Hadlock Pond is (was) a 220 acre +/- pond used now for recreation.

Several homes were destroyed but not one injury due to the efforts of the local fire department who went door to door to get people out before it finally let go. Fortunately it happened early evening (about 6:30 pm) and not at 1:00 am.

Failure occurred right after the initial fill; the majority of the dam had been reconstructed during the past year and was only full for about 2 weeks.

There are many rumors, speculations, denials, running for political cover (the local government unit (Town of Fort Ann) owns the dam), etc.

My background is geotech so this is technically interesting but also troubling especially since I know the people in one of the houses that is covered with water.

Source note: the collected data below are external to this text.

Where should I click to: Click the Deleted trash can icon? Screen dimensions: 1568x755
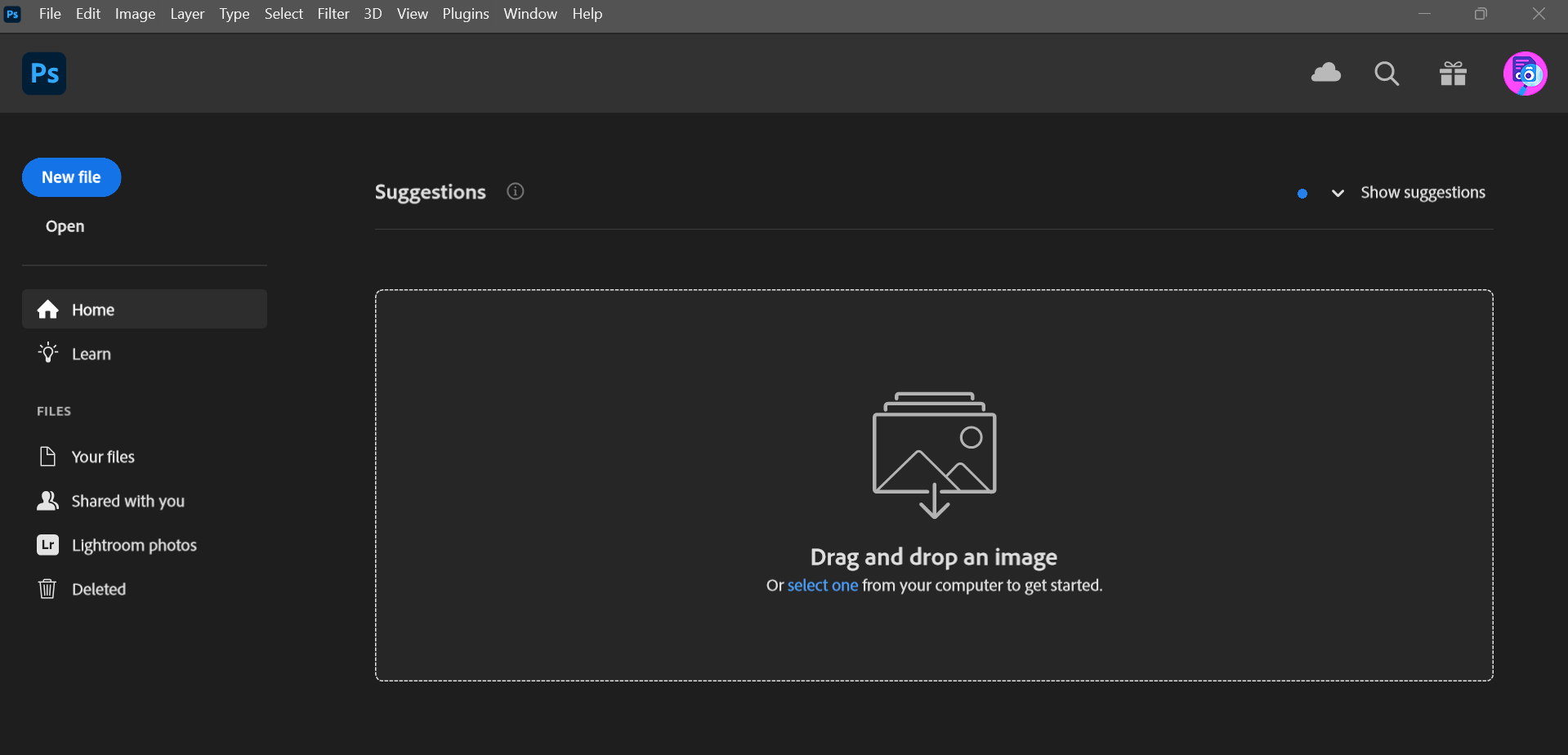[47, 589]
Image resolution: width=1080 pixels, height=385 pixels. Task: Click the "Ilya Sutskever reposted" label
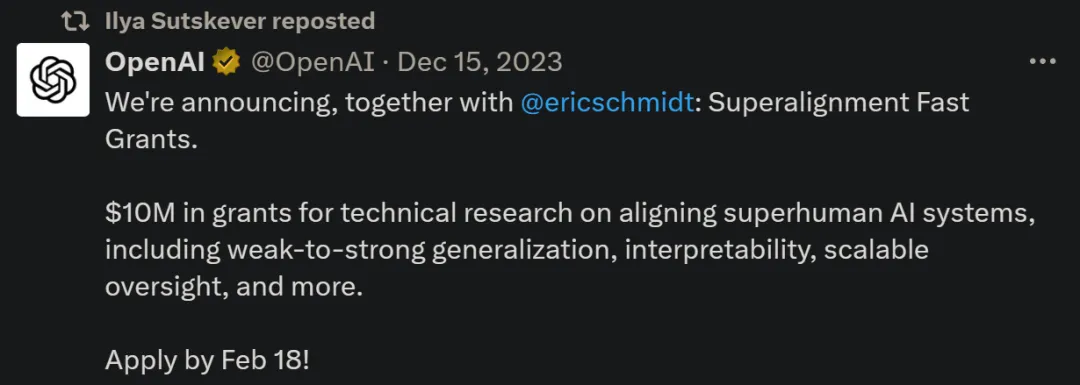click(x=240, y=21)
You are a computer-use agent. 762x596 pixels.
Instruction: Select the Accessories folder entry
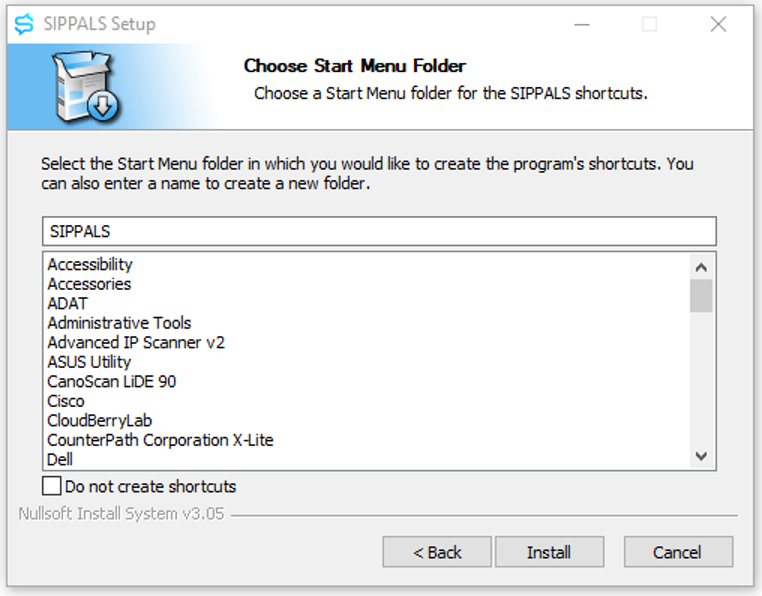pos(89,284)
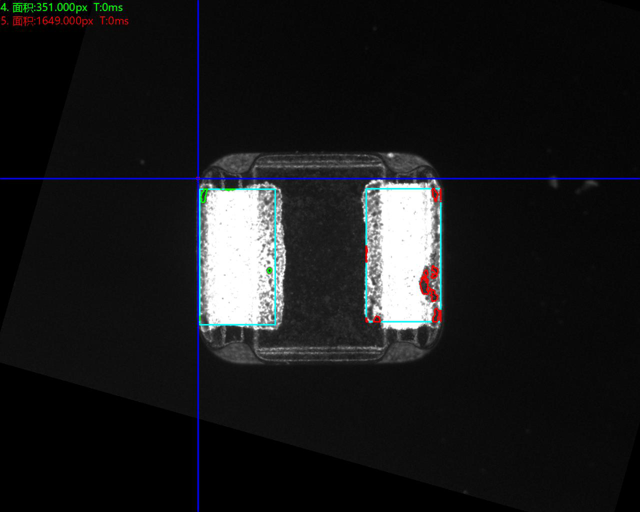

Whatever was the root cause of this failure of a new construction; it is essential that when we design, inspect, monitor, construct facilities whether out of soil, steel, concrete, timber, or any other material our action or lack of action has serious potential.

Patrick
 
Very Interesting. Pictures tell a lot.

Here is my take on failure for what it is worth.

1. Failure occurred within vicinity of new spillway structure. Spillway was constructed to maintain level of water in lake. Any higher water level would be reduced by water moving over spillway into downstream channel.

2.The location of failure appears to be central to the downstream channel. This is a weakspot and in hindsight the width of the downstream channel should have been sheetpiled to form a seepage cutoff. This should have extended to the spillway which may have had this cutoff or at least its construction would have resulted in excavation and founding the spillway foundation in good ground i.e far below the
generally loose and pervious sediments that often are associated with channels.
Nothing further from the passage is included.